Summary and conclusions

A secretomotor reflex is activated by mucosal stroking, distension, or chemical stimulation of the mucosa leading to release of 5-HT or other mediators, subsequent activation of IPANs in synaptic communication with interneurons or secretomotor neurons to stimulate chloride and fluid secretion. Inputs from myenteric neurons modulate secretory rates and reflexes, and special neural circuits exist to coordinate secretion with motility and vasomotor functions. All cellular components of secretomotor reflexes express multiple purinergic receptors for adenosine or the nucleotides ATP, ADP, UTP, or UDP. This review focused on the emerging concepts in our understanding of purinergic regulation at these receptors, and in particular of mechanosensory reflexes. Endogenous purines can activate inhibitory A1, A3, and P2Y12 receptors or stimulatory A2 and P2Y1 receptors to modulate 5-HT release. The resting “secretory tone” is influenced by endogenous purines. Stimulatory P2Y1 receptor or inhibitory A1/A3 receptors are involved in mechanically evoked secretomotor reflexes and a model of neurogenic diarrhea. Recent studies identified the neural and/or non-neural distribution profiles of P2X2, P2X3, P2X5, P2Y1, P2Y2, P2Y4, P2Y6, or P2Y12 receptor immunoreactivity in the GI tract suggesting their role in secretomotor function. Significant species and regional differences exist in distribution and function of the receptors. Abnormal expression of purinergic receptors may contribute to functional abnormalities and diarrhea in IBD; functional studies are lacking. Adenosine A2a or A3 receptors are emerging as therapeutic targets in IBD and protect against purinergic receptor abnormalities or profuse diarrhea. Purines are emerging as fundamental regulators of enteric secretomotor reflexes in health and disease.
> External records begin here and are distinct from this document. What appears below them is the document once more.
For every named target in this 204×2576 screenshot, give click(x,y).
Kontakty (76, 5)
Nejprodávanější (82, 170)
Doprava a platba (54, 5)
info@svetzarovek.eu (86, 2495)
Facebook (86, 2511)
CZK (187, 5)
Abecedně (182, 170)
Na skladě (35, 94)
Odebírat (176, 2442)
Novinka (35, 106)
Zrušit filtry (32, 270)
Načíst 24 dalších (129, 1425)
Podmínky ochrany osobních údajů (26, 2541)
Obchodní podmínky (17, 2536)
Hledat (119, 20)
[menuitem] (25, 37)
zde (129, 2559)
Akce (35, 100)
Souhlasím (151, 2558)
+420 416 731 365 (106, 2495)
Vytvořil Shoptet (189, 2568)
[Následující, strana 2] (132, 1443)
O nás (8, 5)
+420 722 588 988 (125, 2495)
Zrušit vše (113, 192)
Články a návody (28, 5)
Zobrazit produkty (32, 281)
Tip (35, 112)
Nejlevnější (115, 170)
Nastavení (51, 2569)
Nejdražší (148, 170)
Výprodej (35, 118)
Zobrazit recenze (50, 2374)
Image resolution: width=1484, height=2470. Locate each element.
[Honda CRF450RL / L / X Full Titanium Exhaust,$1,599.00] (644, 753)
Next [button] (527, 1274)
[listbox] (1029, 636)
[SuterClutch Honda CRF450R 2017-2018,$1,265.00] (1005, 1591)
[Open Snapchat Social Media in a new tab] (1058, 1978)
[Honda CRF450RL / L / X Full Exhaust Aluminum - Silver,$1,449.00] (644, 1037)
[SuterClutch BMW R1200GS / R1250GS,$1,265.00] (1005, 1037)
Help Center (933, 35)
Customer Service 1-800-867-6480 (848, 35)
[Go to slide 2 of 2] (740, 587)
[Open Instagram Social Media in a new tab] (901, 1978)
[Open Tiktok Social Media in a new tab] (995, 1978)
Future studies should be aimed at better understanding the function of other purinergic receptors expressed in the enteric nervous system or non-neuronal components of the reflex, in both rodents and human gut. More integrative studies on purinergic regulation of chemosensory or mechanosensory secretomotor reflexes are desperately needed. This should pave the way to better understand purine receptor biology, abnormalities in disease states, or as therapeutic targets.